Fiamma Nirenstein311 (photo credit: .)
Fiamma Nirenstein311
(photo credit: .)
Fiamma Nirenstein isn’t the kind of woman to mince her words. If you ask the Italian parliamentarian, the idea of land for peace is dead and Jewish intellectuals who signed a petition pressuring Israel to make territorial concessions to the Palestinians are out of touch with reality.
Last month Nirenstein, a member of parliament in Silvio Berlusconi’s conservative coalition government, who happens to live part of the year on the other side of the Green Line, in Jerusalem’s Gilo neighborhood, launched “Stand for Israel, Stand for Reason,” a pan-European counter-initiative to JCall. The latter, “A European Jewish Call for Reason,” was launched earlier in the year with the backing of prominent Jewish intellectuals such as Alain Finkelkraut and Bernard-Henri Lévy to work for the “creation of a viable and sovereign Palestinian state” to “ensure the survival of Israel as a Jewish and democratic state.”
Nirenstein is incensed by what she sees as JCall’s placing of the onus on Israel to take the steps necessary for peace. JCall’s document, she says, “is inspired by a shortsighted view of the history of the Arab-Israeli conflict” and its signatories “do not fully understand the global physical and moral threat to which Israel is currently exposed.”
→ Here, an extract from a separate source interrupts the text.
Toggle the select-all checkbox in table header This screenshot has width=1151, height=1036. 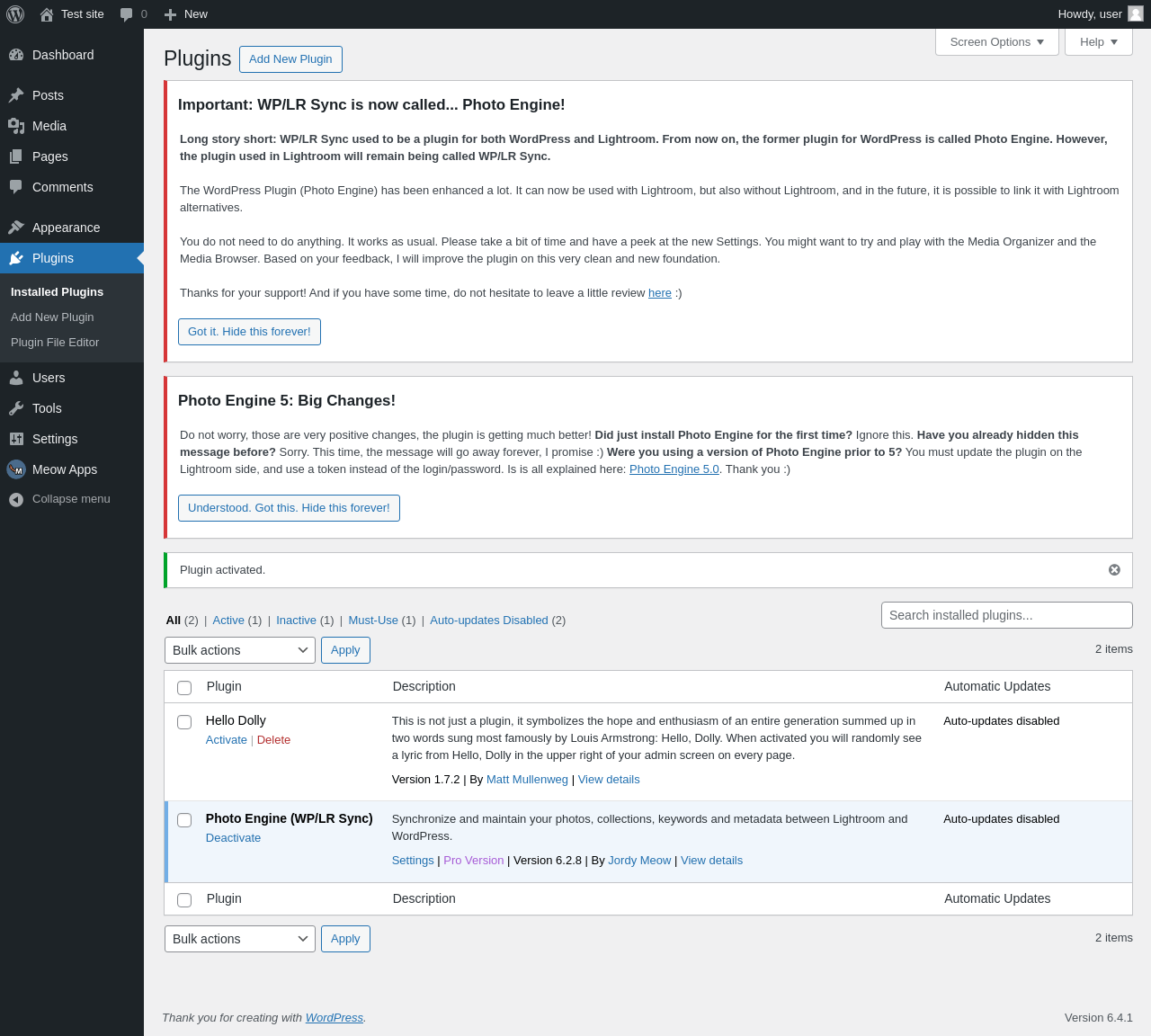coord(184,688)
“It is this lack of sense of reality and absolute misunderstanding of history that made me think that there is a need for a movement that will be on the side of truth,” says Nirenstein in a phone interview from Rome. “Because putting all the responsibility for the peace process on Israel is completely denying historical truth.” Furthermore, Nirenstein adds, pushing Israel to make land concessions will not bring peace. “Only a cultural revolution and acceptance of Israel can make that happen,” she states.
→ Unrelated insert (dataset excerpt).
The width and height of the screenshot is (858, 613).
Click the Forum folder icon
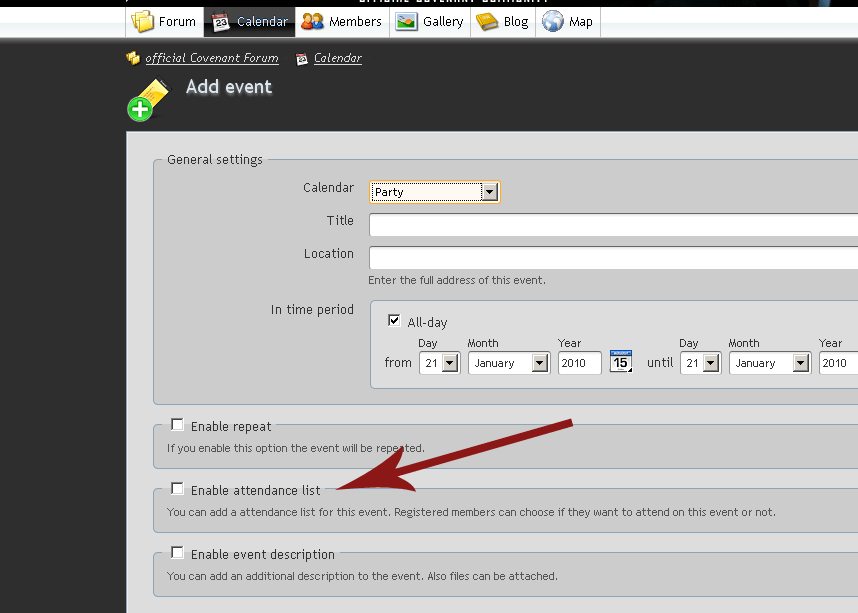[143, 21]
To date, Stand for Israel, Stand for Reason has collected some 4,500 signatories. Nirenstein rejects the labeling of the petition as right wing. “We have people from all sides of the political spectrum,” she says. “It’s not a right-wing document; it doesn’t have a political characteristic. There are people from the Right, but also from the very Left. There are writers, military men, historians. It is not right wing to say that the Palestinians must take responsibility, and the problem is not to give and give, and that the question of land for peace is irrelevant if there is not room for Arab acceptance of the Jewish state. There are plenty of people, intellectuals and politicians, who are on the Left and who understand that.”
NIRENSTEIN, 65, didn’t always have such pronounced views. In fact, she started out as a communist and it was only after the Six Day War that her political stance took a shift to the right. “Everybody in Italy was a communist. It was a youngster’s aspiration to freedom, to a different society, to overcoming of any injustice. If you are not communist when you are young, you are without a heart, and you are without a brain if you remain a communist when you are older.”
Her late father was a correspondent for Al Hamishmar, a now defunct left-wing Hebrew daily affiliated with the Hashomer Hatza’ir kibbutz movement, who came to Israel as a leftist Zionist in 1936 from Poland with his sisters and lost the rest of his family in the concentration camps. He joined the Jewish Brigade and came to Italy with the British army, where he met Nirenstein’s mother, who was a partisan. She is still alive and well and writes for Corriere della Sera.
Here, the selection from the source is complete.